The It Girl
WHY HER? Let’s face it, just the notion of crowning a new ”It Girl” seems like a throwback to a more innocent era that existed only in the movies. Still, you can almost picture the aspiring ingenue sitting at the counter at Schwab’s, sipping a lime rickey, waiting to be discovered. Then, of course, ”It” happens: An agent’s eye is caught; a blitzkrieg debut is made; a star is born.
But in Graham’s case ”It” happened more like this: A brutal agent told her she had ”no edge”; a debut was made opposite, gulp, the Coreys in 1988’s License to Drive; and a struggling actress was born. Fortunately, a decade down her pothole-dotted road, Graham has a different agent. Come to think of it, she hasn’t seen the Coreys in years. And most important, she’s finally hit her star-making stride in Swingers, Two Girls and a Guy, Boogie Nights, and now Austin Powers 2.
You don’t have to squint to see why. In person, the actress who looks like a heartland version of Brigitte Bardot somehow manages to come off as both sweet (like the girl next door) and sexy (like the girl we constantly prayed would move in next door). And now that she’s stepped into the platforms of Austin Powers‘ Barbarella-esque superspy Felicity Shagwell, it seems like a given that wherever she goes, randy teenage boys (and a few older ones too) will greet her with ”Yeahhhh, baby!”

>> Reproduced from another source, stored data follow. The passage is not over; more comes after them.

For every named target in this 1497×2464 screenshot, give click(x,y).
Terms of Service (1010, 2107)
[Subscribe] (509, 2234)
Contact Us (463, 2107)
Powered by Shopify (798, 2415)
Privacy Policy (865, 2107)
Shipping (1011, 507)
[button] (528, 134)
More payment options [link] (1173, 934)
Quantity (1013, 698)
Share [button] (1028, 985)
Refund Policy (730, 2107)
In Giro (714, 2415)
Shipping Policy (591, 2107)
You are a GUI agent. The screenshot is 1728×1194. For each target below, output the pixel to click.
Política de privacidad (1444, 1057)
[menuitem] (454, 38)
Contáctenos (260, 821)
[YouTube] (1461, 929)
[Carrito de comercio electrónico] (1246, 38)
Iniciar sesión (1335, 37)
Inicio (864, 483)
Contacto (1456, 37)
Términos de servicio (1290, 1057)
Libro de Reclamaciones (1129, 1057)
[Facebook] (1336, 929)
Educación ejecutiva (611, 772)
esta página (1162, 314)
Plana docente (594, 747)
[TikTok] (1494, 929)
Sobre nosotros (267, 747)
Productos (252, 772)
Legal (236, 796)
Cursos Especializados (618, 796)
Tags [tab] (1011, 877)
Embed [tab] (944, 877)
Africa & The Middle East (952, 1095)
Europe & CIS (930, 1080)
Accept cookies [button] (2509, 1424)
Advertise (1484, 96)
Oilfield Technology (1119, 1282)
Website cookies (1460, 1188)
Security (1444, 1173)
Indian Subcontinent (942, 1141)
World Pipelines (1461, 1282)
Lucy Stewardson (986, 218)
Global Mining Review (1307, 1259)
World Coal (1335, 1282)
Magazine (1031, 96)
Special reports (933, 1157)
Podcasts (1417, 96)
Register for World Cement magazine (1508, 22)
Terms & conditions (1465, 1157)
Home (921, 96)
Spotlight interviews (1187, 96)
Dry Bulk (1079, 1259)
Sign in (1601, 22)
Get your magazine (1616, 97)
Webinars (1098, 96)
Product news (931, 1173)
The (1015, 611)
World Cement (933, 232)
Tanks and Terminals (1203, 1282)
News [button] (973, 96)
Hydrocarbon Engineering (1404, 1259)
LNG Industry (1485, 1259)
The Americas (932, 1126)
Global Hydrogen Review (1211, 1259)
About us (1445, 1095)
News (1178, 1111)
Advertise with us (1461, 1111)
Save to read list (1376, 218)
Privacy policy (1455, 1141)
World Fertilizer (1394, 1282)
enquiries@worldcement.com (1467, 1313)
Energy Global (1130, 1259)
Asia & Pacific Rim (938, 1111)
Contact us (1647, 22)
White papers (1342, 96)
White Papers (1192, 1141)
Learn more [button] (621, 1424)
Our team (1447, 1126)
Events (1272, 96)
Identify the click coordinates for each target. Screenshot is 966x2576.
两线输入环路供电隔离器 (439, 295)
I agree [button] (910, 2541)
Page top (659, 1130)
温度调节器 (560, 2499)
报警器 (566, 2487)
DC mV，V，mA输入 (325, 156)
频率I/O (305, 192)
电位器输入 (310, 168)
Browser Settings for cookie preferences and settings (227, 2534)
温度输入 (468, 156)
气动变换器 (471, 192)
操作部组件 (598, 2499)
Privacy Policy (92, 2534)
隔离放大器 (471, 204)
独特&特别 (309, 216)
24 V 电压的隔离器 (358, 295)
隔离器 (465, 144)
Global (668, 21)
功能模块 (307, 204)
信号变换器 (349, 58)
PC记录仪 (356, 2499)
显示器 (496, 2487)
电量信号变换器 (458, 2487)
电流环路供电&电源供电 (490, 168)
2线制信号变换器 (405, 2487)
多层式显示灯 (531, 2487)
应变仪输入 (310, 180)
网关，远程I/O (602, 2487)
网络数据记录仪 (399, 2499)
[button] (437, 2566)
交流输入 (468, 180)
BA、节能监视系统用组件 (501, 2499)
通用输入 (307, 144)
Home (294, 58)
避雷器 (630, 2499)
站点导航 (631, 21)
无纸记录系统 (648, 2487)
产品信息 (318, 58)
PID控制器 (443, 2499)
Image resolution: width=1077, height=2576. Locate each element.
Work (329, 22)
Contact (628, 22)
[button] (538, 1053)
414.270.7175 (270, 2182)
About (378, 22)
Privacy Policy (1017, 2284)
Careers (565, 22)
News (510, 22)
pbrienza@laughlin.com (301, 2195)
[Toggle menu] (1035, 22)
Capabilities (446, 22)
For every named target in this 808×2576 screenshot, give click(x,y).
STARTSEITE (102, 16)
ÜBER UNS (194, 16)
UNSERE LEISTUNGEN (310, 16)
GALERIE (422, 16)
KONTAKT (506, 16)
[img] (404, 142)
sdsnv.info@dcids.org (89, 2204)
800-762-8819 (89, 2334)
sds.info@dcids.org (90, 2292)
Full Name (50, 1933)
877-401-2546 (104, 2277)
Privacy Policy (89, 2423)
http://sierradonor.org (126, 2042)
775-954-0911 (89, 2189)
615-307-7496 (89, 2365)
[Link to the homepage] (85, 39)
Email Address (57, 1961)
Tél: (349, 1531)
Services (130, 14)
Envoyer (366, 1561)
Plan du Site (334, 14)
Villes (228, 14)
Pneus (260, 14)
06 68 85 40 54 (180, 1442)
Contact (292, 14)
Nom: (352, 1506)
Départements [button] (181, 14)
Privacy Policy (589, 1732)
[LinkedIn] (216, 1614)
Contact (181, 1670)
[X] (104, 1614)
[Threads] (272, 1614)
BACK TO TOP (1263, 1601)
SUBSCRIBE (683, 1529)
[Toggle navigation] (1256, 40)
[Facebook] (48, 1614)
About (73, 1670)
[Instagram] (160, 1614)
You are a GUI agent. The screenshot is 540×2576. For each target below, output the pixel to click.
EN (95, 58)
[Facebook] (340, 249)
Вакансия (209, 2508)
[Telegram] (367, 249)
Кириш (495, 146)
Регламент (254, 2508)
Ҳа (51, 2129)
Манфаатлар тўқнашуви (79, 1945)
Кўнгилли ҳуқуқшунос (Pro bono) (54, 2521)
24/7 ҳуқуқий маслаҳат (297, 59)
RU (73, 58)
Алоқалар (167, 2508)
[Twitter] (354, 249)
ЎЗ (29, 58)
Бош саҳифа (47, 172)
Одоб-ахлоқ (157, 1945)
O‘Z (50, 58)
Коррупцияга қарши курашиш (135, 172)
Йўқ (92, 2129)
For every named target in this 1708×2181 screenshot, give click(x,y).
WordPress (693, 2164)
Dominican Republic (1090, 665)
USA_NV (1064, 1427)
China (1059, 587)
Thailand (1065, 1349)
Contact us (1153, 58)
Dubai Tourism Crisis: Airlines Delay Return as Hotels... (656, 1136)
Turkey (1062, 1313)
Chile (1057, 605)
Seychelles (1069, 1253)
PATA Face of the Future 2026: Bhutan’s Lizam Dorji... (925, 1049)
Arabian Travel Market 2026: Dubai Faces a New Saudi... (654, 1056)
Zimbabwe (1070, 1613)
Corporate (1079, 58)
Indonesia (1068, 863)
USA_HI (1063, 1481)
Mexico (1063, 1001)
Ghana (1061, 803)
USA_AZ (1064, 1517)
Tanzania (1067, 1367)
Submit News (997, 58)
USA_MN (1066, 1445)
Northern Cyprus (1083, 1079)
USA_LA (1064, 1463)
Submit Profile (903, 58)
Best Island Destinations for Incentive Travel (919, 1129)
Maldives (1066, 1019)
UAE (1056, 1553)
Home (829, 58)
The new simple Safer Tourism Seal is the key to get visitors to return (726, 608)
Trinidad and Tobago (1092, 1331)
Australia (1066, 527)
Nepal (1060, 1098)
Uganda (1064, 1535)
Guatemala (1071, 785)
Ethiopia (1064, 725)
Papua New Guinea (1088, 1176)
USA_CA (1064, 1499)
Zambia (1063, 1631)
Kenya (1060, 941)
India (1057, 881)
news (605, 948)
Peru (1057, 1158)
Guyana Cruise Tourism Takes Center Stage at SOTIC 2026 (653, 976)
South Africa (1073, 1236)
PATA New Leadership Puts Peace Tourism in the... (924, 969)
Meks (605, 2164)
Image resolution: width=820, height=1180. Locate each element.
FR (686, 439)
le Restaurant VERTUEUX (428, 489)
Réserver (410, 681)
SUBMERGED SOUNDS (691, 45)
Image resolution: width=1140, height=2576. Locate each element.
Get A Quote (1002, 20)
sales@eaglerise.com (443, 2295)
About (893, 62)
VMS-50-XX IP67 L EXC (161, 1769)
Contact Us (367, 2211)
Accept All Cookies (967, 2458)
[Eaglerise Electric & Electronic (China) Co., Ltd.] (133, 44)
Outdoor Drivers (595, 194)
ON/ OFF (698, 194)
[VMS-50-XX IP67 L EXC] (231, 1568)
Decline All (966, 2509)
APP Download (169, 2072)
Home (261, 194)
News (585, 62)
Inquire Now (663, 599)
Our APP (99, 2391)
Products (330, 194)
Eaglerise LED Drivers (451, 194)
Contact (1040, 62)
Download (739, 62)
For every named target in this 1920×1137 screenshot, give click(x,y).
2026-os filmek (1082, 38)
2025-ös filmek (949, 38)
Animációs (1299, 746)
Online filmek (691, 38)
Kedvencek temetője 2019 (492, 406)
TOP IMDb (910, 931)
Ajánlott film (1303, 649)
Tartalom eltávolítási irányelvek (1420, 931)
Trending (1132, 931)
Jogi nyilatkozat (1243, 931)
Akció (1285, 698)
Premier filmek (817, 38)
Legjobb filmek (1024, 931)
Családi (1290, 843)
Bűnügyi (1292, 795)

”I can’t imagine ever getting sick of people calling me shagadelic,” says Graham. ”Elizabeth Hurley said, ‘This will follow you forever.’ But it cracks me up…. It’s better than being revolting, right?”
MOMENT SHE ALMOST GAVE UP: ”I was doing this movie [Scorchers] when I was really young, and the director fired me in front of the crew. Fortunately, the movie sucked, and no one ever saw it, so I got my revenge.”
NEXT: Spoofing a movie-set ho, in this summer’s Bowfinger. Then director Lisa Krueger’s Committed, followed by Danny Boyle’s Alien Love Triangle.
WHY HIM? He’s been perfecting the art of scene-stealing since his breakthrough role in My Best Friend’s Wedding (see also Shakespeare in Love and A Midsummer Night’s Dream). Next month he vamps villainously in Disney’s Inspector Gadget, where he got to ”really chew up the scenery.” But it’s the screwball spirit of Oliver Parker’s spry adaptation of An Ideal Husband, out later this month, that’s more his cup of tea. ”A lot of dramatic actors turn their noses up at light comedy,” says Everett. ”I feel it’s what I do best.”
WORK HABITS: ”I come from the get-on-with-it school, where you don’t have to get drunk for three days to play a scene where you’ve been drunk for three days.”
AUSTIN POWERS OR DR. EVIL? ”Dr. Evil. He’s much more fun. And you get to have a shaved head.”
NEXT: Everett does the gay-best-friend thing — again — in Paramount’s The Next Best Thing (due out next year), in which he gets Madonna pregnant.
WHO’D STAR IN HIS BIOPIC? ”A cloning of Montgomery Clift and Hugh Grant.”